Dufry and Autogrill Merger: Story Structure In European Event-Driven Equities
11 July, 2022
Best investments are just like good stories or movies: with a three-part story structure (complication, development, resolution), important turning points, intrigue, drama, and surprises.
Strictly analytical approach to investment management does not provide us with tools for dealing with uncertainty.
The closed and fixed form of analytics leaves no place for imagination.
And without imagination, we are just not capable of fathoming uncertainty, fathoming the future.
Narrative, by its nature, allows us to understand the time dimension better: order of events, their length, and different time periods.
In order to see the big picture and analyze the case he uses terms borrowed from the world of literature, movies, and theatre. He calls the overall cycle “scenario” and different stages of the cycle “act one”, “act two”, “act three”, “act four”, and puts an emphasis on main “actors”: the shareholders.
I think that the use of such terms is not a coincidence: it serves well the purpose of looking at how the situation develops over time.
Some M&A transactions present opportunity to develop a good investment thesis.
Large merger is an important, transformative corporate event.
It can change investment thesis and story of a company.
It just takes time for company’s story structure to develop and for share prices to reflect fundamental changes and developments.
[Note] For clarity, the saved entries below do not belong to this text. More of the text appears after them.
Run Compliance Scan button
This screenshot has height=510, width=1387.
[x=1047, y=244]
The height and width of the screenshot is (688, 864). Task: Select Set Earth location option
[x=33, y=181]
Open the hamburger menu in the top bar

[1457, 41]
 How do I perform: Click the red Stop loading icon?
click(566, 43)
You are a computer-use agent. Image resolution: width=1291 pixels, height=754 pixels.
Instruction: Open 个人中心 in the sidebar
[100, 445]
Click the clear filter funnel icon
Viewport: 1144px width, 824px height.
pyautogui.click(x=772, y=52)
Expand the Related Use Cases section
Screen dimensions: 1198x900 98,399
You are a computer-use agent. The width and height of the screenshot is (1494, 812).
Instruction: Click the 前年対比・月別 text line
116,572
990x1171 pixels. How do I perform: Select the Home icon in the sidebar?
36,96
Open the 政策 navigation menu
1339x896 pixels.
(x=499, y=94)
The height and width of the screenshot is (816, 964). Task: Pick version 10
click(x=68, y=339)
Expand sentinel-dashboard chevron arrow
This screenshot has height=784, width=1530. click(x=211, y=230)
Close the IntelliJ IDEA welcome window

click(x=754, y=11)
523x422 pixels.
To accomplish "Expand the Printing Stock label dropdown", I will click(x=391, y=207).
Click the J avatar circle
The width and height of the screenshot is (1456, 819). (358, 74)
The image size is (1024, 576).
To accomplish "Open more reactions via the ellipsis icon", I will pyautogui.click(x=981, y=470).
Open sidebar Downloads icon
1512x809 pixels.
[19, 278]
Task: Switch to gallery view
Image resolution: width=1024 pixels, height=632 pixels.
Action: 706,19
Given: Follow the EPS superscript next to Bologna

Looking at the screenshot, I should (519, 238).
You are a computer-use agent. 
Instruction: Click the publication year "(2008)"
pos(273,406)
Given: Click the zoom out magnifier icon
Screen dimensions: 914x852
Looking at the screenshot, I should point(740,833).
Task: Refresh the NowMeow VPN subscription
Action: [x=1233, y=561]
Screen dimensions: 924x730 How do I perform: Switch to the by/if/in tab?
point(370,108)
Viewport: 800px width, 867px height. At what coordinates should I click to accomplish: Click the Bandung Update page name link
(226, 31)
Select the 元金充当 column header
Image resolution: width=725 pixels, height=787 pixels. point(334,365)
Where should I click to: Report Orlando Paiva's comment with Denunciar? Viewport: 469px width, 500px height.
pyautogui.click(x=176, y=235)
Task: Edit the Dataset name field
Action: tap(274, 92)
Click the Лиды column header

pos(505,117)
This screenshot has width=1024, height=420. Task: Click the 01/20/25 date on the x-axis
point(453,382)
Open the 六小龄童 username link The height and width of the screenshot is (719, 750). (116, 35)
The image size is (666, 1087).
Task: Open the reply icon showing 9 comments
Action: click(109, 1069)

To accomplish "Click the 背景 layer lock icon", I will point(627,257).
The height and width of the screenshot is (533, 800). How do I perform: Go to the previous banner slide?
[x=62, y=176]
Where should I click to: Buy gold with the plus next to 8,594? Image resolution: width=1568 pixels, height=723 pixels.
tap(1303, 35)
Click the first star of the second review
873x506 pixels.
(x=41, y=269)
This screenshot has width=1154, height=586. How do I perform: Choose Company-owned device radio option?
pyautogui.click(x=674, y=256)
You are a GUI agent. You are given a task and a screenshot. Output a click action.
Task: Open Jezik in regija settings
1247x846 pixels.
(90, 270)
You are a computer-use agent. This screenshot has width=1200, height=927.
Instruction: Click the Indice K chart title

As a result of this, shares can decline or trade sideways despite the fact that transaction has great fundamental logic and benefits for shareholders.
All of this creates opportunities for investors. After a certain period of time, it is easier to take a step back and look at the company’s story and story structure.
The covid period certainly was not easy for the entertainment, travel, and restaurants industries.
As a result of a transaction, Autogrill’s controlling shareholder Edizione will become a major shareholder in the combined entity.
The combined company will have a market capitalization of approximately CHF 5,015 million (based on Dufry’s recent share price of CHF 33.07 and assuming the acquisition will consist of a 100% stock component).
Net debt (excluding leases) is estimated to be CHF 3,378 million, making an Enterprise Value of about CHF 8,393 million.
Based on Dufry’s presentation, the combined company had a FY 2021 EBITDA of CHF 595 million. This means that based on current Dufry’s share price the combined company is valued at an EV/EBITDA valuation multiple of x14.1.
The essential story and investment thesis both companies “request” investors will buy is the recovery of the travel industry post covid.
Based on the same presentation, the combined company is estimated to have combined pro-forma FY 2019 revenues of CHF 13.6 billion and an EBITDA of CHF 1.4 billion.
This, of course, makes it much more attractive valuation-wise: based on these numbers the combined company is currently valued at an EV/EBITDA valuation multiple of x5.97.
This of course might be attractive, but the question is how responsible such a step is given a very hard covid period. Yes, the recovery story might very well play out, but do you want to invest in a company where management is taking rather aggressive steps. They cannot leverage it anymore, so they do it through a merger. By the principle “In for a penny, in for a pound”.